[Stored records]
==========

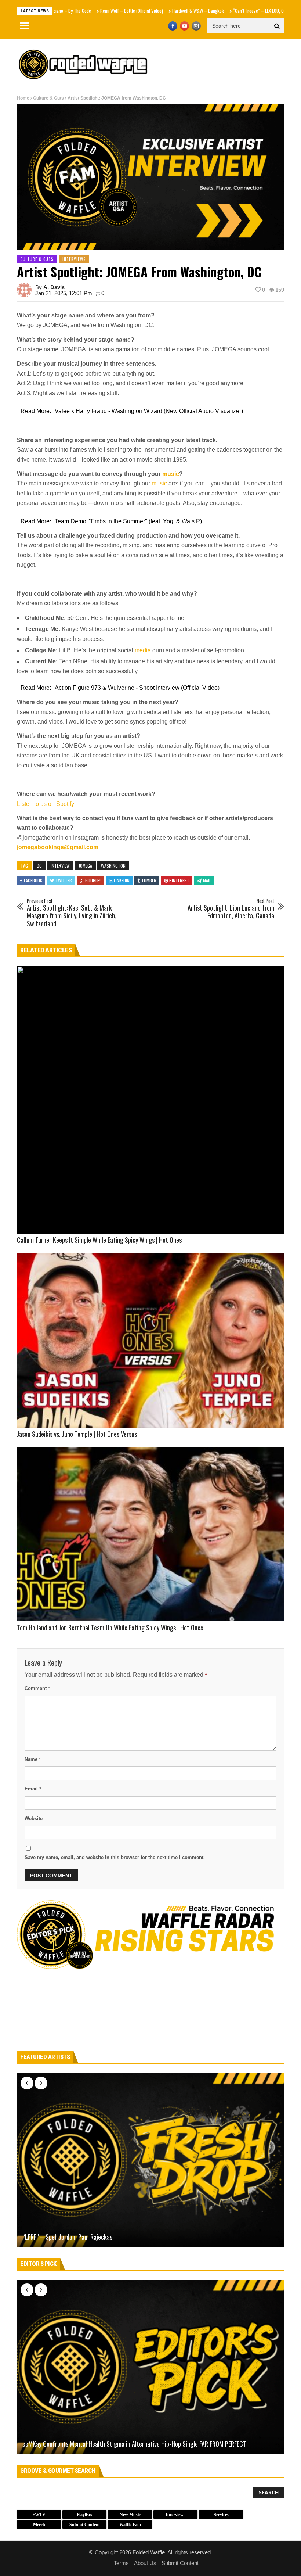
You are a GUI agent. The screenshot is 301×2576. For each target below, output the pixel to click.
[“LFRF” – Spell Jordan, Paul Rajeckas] (150, 2160)
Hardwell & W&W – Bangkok (146, 10)
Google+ (93, 880)
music (170, 474)
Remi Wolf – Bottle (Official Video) (79, 10)
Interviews (74, 259)
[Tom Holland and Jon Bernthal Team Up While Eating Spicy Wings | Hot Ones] (150, 1534)
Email (33, 1788)
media (143, 650)
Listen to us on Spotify (45, 804)
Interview (60, 865)
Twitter (63, 880)
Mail (207, 880)
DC (39, 865)
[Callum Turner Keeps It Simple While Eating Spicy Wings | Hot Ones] (150, 1100)
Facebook (33, 880)
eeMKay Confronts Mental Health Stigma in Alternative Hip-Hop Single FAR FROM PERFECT (134, 2444)
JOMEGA (85, 865)
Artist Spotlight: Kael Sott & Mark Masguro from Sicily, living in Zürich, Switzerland (71, 913)
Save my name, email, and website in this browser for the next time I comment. (115, 1857)
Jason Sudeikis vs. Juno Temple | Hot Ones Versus (77, 1434)
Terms (121, 2563)
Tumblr (148, 880)
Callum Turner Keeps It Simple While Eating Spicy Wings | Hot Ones (99, 1240)
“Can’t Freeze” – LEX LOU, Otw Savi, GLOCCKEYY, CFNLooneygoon (240, 10)
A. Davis (54, 287)
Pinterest (179, 880)
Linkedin (122, 880)
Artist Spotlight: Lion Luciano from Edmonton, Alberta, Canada (231, 909)
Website (34, 1818)
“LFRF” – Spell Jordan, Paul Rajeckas (67, 2237)
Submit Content (180, 2563)
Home (23, 98)
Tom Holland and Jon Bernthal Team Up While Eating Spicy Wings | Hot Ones (110, 1627)
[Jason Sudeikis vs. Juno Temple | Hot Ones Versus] (150, 1340)
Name (33, 1759)
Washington (113, 865)
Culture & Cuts (48, 98)
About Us (145, 2563)
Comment (37, 1688)
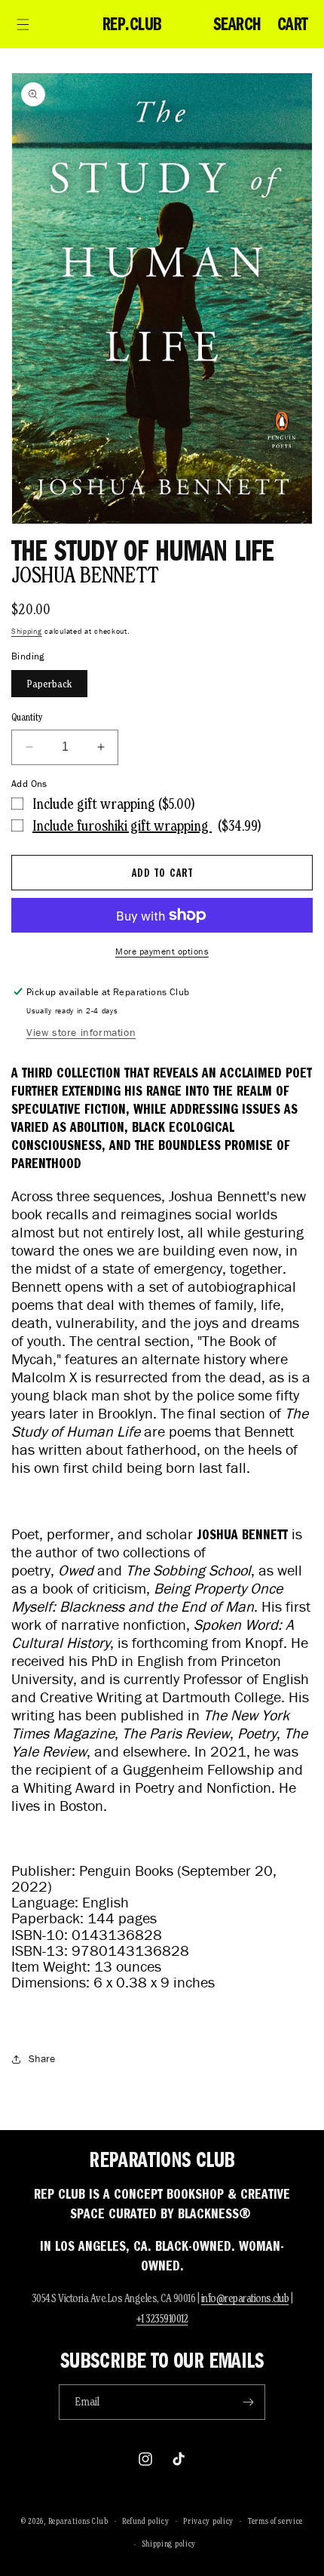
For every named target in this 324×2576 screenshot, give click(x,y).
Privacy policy (208, 2520)
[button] (22, 24)
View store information (81, 1032)
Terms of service (275, 2520)
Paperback (49, 684)
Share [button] (42, 2058)
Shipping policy (169, 2543)
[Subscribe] (247, 2402)
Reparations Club (78, 2520)
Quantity (27, 717)
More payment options (162, 951)
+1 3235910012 (162, 2318)
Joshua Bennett (85, 574)
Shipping (26, 631)
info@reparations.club (245, 2298)
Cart (292, 24)
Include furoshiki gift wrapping (122, 825)
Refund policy (145, 2520)
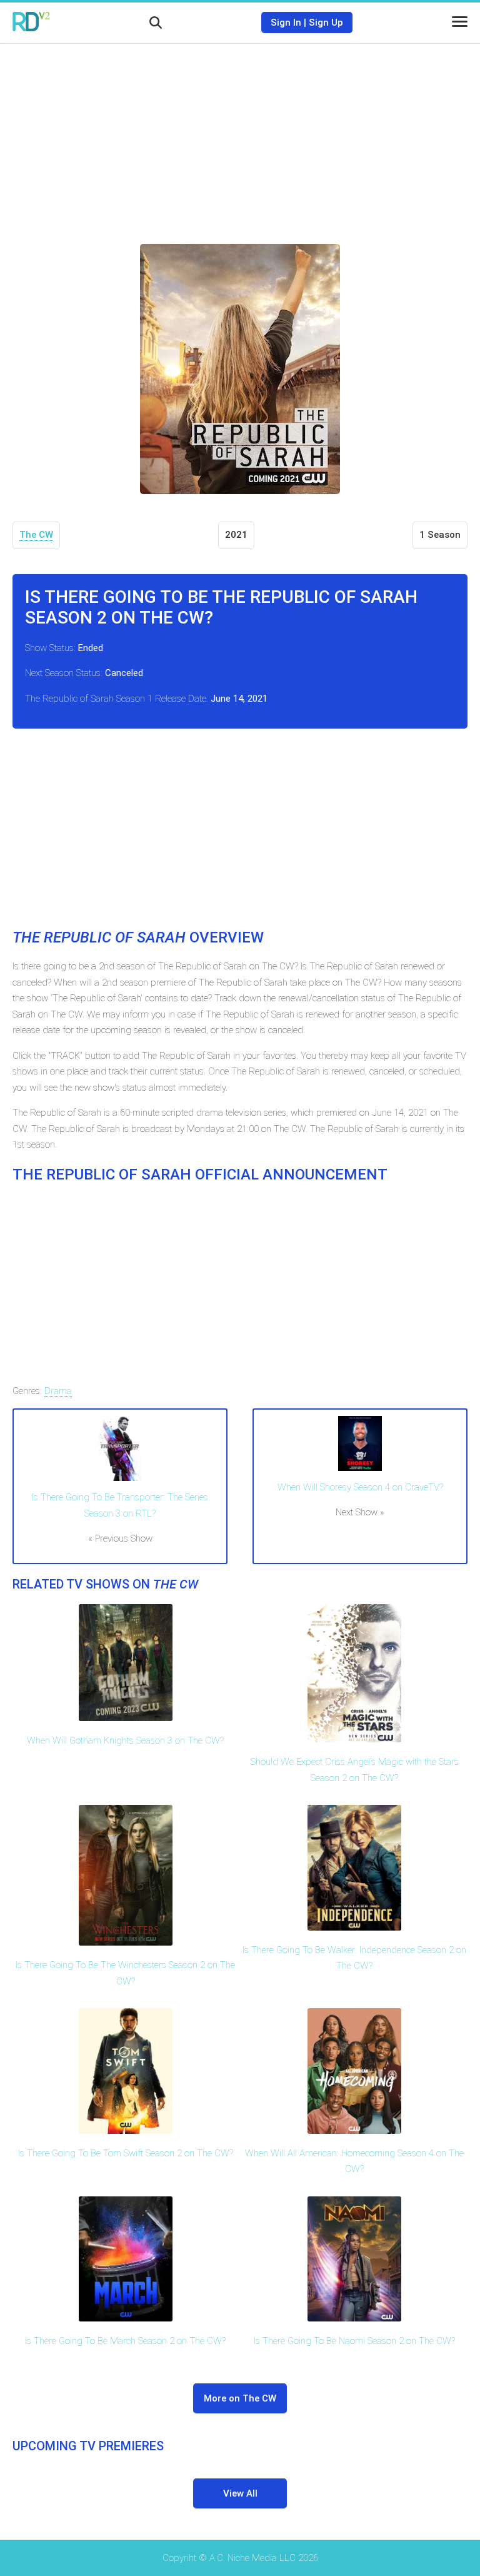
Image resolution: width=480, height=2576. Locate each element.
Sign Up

==========

Using the records above, find and show each line with the string "Callum".

*Problem solution*
[Callum Turner Keeps It Simple While Eating Spicy Wings | Hot Ones] (150, 1100)
Callum Turner Keeps It Simple While Eating Spicy Wings | Hot Ones (99, 1240)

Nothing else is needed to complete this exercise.